S4 Fig. Dye-flipped hybridisations of PD2 cerebellum and FC DNA.

(1) Cerebellum (test) v FC (reference), red. (2) FC (test) v cerebellum (reference), dye flip specified during data import, blue. (3) Male to female reference PBL DNA hybridisation, brown, for comparison. Moving averages are shown over 10 Mb for chr.1, and 5 Mb for chr.18 and 19.


S5 Fig. Chromosome 19 (above) and 18 (below) in aCGH analysis of additional DNA extractions with different protocols.

Analysis by ADM2 (FZ off, threshold 12 for chr.19, 6 for chr.18), with 5 Mb moving averages, and GC isochores; range 30–65%). (1–3): Hybridisations of spin column-extracted cerebellar DNA, with Puregene extracted DNA from same cerebellum as reference. (1) PD3, 5 mg spin column extraction; (2) PD3, 25mg spin column extraction; (3) PD4, 25 mg spin column extraction. (4) PD1, Puregene DNA, cerebellar, with FC as reference. Note the absence of waves and losses, unlike the same combination but after SC isolations, shown in S3C Fig, sample 1).


S6 Fig. Detailed comparison of genome-wide calls by aCGH and SNP array in samples C1 (A) and C2 (B).

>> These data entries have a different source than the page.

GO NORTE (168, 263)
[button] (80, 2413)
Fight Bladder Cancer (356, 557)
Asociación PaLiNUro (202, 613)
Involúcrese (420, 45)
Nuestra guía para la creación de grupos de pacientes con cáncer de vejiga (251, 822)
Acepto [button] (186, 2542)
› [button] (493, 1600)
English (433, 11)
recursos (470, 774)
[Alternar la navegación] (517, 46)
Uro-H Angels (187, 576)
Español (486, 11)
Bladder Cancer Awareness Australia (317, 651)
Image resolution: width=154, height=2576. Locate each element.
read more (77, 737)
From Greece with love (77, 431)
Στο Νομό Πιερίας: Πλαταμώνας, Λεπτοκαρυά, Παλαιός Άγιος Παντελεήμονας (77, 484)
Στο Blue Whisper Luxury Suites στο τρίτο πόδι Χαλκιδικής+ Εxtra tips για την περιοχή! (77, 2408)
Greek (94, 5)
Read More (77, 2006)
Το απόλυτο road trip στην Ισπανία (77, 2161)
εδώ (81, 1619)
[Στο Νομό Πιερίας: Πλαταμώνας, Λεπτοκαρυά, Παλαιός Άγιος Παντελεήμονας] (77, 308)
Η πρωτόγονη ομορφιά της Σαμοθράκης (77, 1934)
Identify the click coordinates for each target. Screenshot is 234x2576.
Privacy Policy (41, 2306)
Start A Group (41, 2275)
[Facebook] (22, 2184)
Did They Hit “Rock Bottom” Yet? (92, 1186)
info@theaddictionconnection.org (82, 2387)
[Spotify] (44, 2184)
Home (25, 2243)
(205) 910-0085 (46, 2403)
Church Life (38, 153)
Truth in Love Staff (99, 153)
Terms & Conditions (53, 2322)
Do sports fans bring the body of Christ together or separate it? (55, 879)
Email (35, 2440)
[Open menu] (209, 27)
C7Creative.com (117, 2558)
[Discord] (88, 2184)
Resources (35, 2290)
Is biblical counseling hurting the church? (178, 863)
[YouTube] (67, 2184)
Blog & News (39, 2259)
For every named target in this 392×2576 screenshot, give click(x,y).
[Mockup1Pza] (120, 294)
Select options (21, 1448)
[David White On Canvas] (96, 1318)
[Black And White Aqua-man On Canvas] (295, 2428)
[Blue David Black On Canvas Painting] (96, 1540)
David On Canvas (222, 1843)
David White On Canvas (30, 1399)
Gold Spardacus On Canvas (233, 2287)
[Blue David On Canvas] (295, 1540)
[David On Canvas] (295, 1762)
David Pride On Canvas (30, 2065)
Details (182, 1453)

These samples had the highest number of losses on SNP array. The five columns for each chromosome are as follows:

  1. (1) Deletion calls by SNP array (red dots / bars)
  2. (2) Common deletion calls. Yellow lines / bars represent areas called as losses by SNP array and aCGH (using ADM2, threshold 8, FZ off)
  3. (3) aCGH (ADM2, threshold 8, FZ off). Losses are green, gains are red.
  4. (4) aCGH (ADM2, threshold 12, FZ off).
  5. (5) aCGH (ADM2, threshold 12, FZ off). An additional filter was used to filter calls that have a level of <15% gain or loss. Note that almost all the losses at these settings are also called by the SNP array.

The rare gains on SNP array are shown as green dots between columns 2 and 3, and highlighted with a blue arrow.


S7 Fig. Examples of chromosome 1 SNP array losses.

The left hand column shows the relevant data including with B allele frequency comparison to aCGH from C1 cerebellum. The right hand column shows the SNP logR over this region in selected other three samples where it was also somewhat negative, although losses were not always called.

  1. A. Loss around FBXO42 (chr1:16,619,350–16,773,880; 154.5 kb). This was examined further by PCR, and not confirmed (see S1 Note).
  2. B. Loss in 1q22 region (chr1: 155,540,660–155,819,657; 279 kb).


S8 Fig. aCGH results around ddPCR target genes in all hybridisations using original brain SC isolations.

Probe dLRs in each hybridisation are shown, grouped by type, with ddPCR target location indicated by a blue line. For PD2 Cerebellum to FC, the combined the dye-flip data were used.

  1. (A) EIF2C1, 325 kb shown (chr1:36199314–3652540)
  2. (B) TSC2, 144 kb shown (chr16:2027153–2172009)


S9 Fig. Copy number of EIF2C1 and TSC2 determined by ddPCR in cerebellum (CER), frontal cortex (FC), and peripheral blood leucocytes (PBL).

The median and interquartile ranges are shown in all cases. (a) EIF2C1. CER and FC from four brains, CER only from another three, and three control PBL DNA samples. Kruskal-Wallis p < 0.001 (b) TSC2. CER and FC from three brains, and cerebellum only from another four, and four control PBL DNA samples. Kruskal-Wallis p = 0.0001.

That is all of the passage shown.